First, Cleric gets one offense damaging Cantrip, and that's Sacred Flame. Radiant Damage. So you're not going there. Sorcerer has Lightning Lure and Shocking Grasp. So either pull an enemy closer to you, close enough to where they hit you and your low HP having self, or use Shocking Grasp, which requires you to touch the enemy. Again, not ideal, you don't want to be in range to get hit. 

Most people see the Tempest Cleric's ability to maximize damage and fall in love with it. And why not? It can totally trivialize encounters. But it's a dangerous game to play, if you ask me. You need to have the right DM. Some take trivializing an encounter as a personal affront. I'm not saying it's right, but it happens.


----------



## Vulf (Feb 11, 2017)

Dasem said:


> By going Lightning or Thunder, you're going to run into one problem, especially at lower level play: Take a look at the Lightning and Thunder cantrips available.




It would be an extremely great idea to talk to your DM and work out some new Thunder and Lightning cantrips using the Spell Creation rules in the DMG.

Here's one I've been working on for our CoS campaign:

Lightning Flash

Casting Time     1 Action
Range     25 feet
Components     V, S
Duration     Instantaneous

Quick flashes of lightning strike out at one creature within range. The target must succeed on a dexterity save or take 2d4 lightning damage. Blue crackling lightning leaps out at another enemy within 10 feet of the target. The second creature takes damage equal to your spellcasting ability modifier.

This spell's damage increases when you reach higher levels. At 5th level, effected creatures take an additional 2d4 lightning damage. The damage rolls increase by 2d4 at 11th level, and again at 17th.


Against a single target, the average damage is slightly higher than Sacred Flame (0.5 damage per tier), but with less than half the range.
In turns where you can get two enemies, the damage is similar to Eldritch Blast with the typical + modifier damage invocation, but is close range, and has to be spread around, and the enemies must be within 10' of eachother. Unlike EB which can target a single character at long range with multiple shots.
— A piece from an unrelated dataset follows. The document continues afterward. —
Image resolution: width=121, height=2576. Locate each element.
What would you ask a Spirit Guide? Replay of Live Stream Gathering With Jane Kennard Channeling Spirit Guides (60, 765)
 It rivals the damage of Greenflame Blade, but can not take advantage of a magical weapons. Also is a DC vs dex. So can't take advantage of Oath of Enmity or Sacred Weapon on Paladin/Sorcerer multiclass builds.


----------



## hejtmane (Feb 14, 2017)

Dasem said:


> Well, here's the problem. What do you WANT to do? If you want to be a thematic spellcaster, and have a schtick ("I'm a lightning mage!"), there's plenty of ways to do that. Storm Sorcerer, the new Sea Sorcerer, Tempest Theurge Wizard, etc. Note that there's absolutely nothing wrong with being thematic; I love doing it. It's awesome. It also lets you make terrible puns.
> 
> "Don't look so.... shocked."
> 
> ...




From the perspective of a DM that has a player with this exact build of classes after the early levels rarely ever uses cantrips but if they do he weant heavy armor build made life easier do not need to max str only took two levels of cleric and with shield. The max damage once per short/long rest is this any different than action surge from the fighter it has caused no issues in my game. Unless the DM is just terrible at encounter building this is a non issue


----------